Student Loans: The Financial Shackles of Higher Education

Debtors with student loans have an often insurmountable burden in proving their loans are dischargeable in bankruptcy. Section 523(a)(8) requires them to show that the loans are an undue hardship and an example of how the definition of “undue hardship” lacks any common sense can be found here. Lately, many bankruptcy attorneys I have spoken to have admitted that they question the disparity in the treatment that debtors with high mortgage debt receive versus those with high student loan debt.

In its February 2, 2009 issue, Forbes looks at the issue of what it calls “The Great College Loan Hoax.”

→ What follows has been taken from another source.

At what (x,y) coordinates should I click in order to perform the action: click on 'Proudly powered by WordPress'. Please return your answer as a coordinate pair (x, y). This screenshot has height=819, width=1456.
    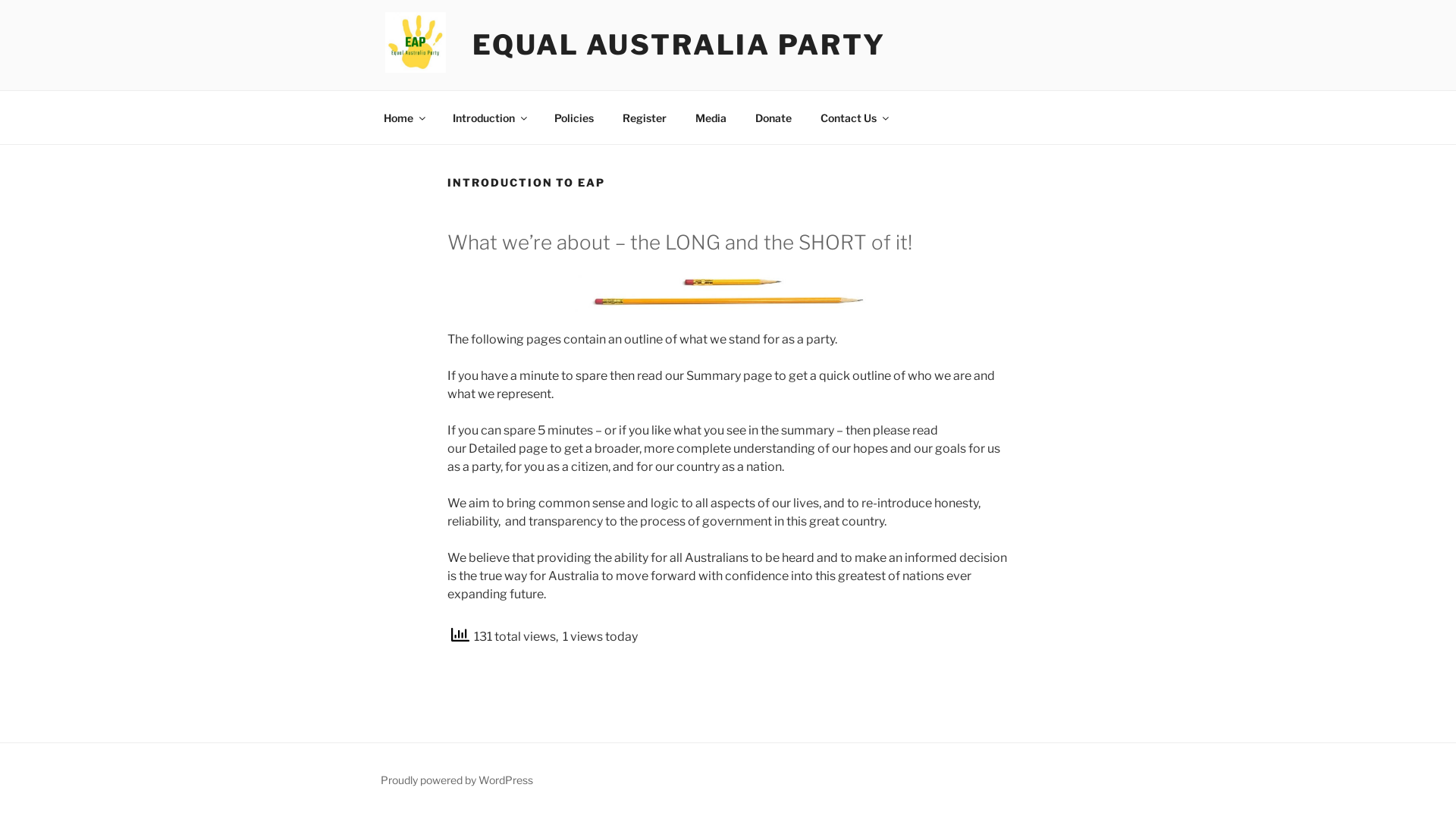
    Looking at the image, I should click on (381, 780).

Census figures show that college grads earn an average of $57,500 a year, which is 82% more than the $31,600 high school alumni make. Multiply the $25,900 difference by the 40 years the average person works and, sure enough, it comes to a tad over $1 million.

But anybody who has gotten a passing grade in statistics knows what’s wrong with this line of argument. A correlation between B.A.s and incomes is not proof of cause and effect. It may reflect nothing more than the fact that the economy rewards smart people and smart people are likely to go to college. To cite the extreme and obvious example: Bill Gates is rich because he knows how to run a business, not because he matriculated at Harvard. Finishing his degree wouldn’t have increased his income.

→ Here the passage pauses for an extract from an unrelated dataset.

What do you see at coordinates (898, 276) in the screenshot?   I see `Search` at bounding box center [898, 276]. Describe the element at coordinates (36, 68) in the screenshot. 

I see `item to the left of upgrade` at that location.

This (along with the rest of the article) is a refreshing read. I expect in the months and years to come, there will be more discussions over the trend of forcing students into a debt that is nearly impossible to shed (or for that matter, pay) while dangling the carrot of an education and with that, the promise of a better life.

According to the article, the average law school graduate will emerge with over $100,000 in student loan debt. Based on discussions with law students I have met, I do not believe that it is an inaccurate assessment. Law firms are laying off. The economy continues to sour. Jobs will be scarce – and I am meeting more and more recent graduates who find themselves forced (much like I did almost 18 years ago) to hang up a shingle and establish a practice. However, those realities will not be considered an undue hardship.

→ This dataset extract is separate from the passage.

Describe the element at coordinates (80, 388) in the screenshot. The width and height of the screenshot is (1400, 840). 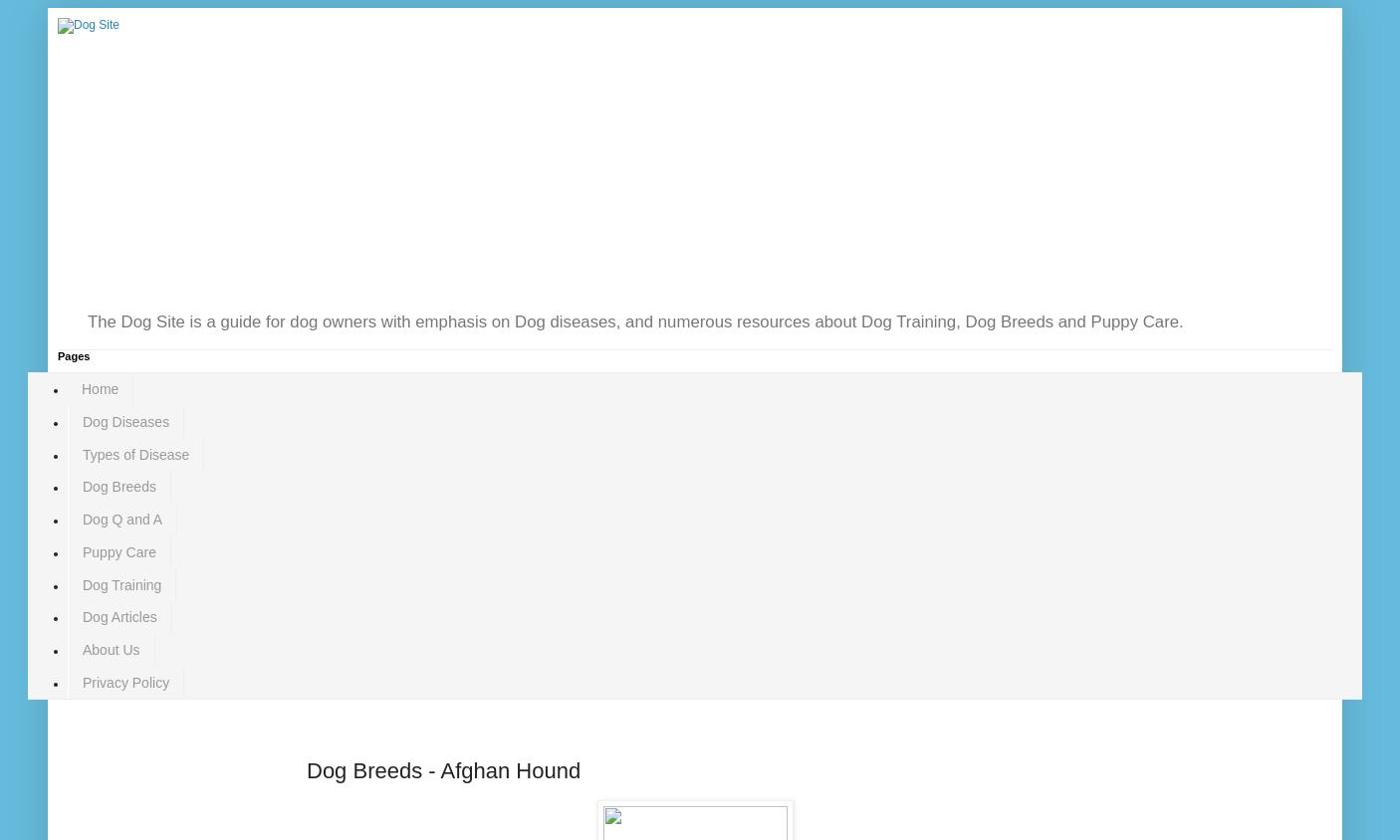
I see `'Home'` at that location.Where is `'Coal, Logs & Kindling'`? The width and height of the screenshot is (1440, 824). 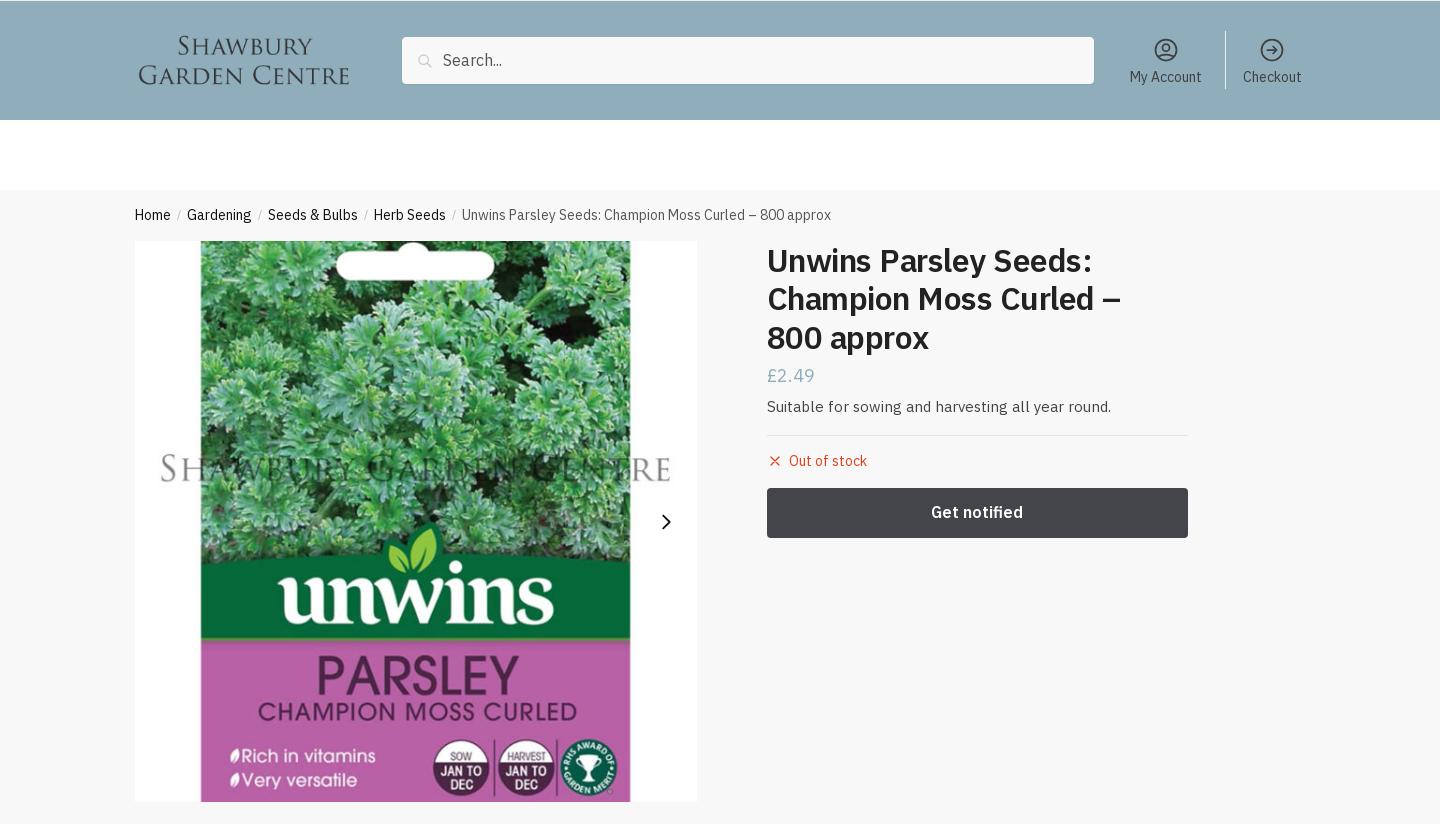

I’ll put it this way: it’s far easier to walk away (in any chapter of bankruptcy) from a few properties, a few mortgages, and hundreds of thousands of dollars or more in obligations, than it is to walk away from student loan debt. Yet the unlucky, unwise or unfortunate real estate investor likely has the benefit of the societal safety net that bankruptcy offers. It seems that there is less risk to entering into an “exotic mortgage” than to get a degree in a subject area that might – or might not – have a job waiting for me after graduation. Something doesn’t seem right about that.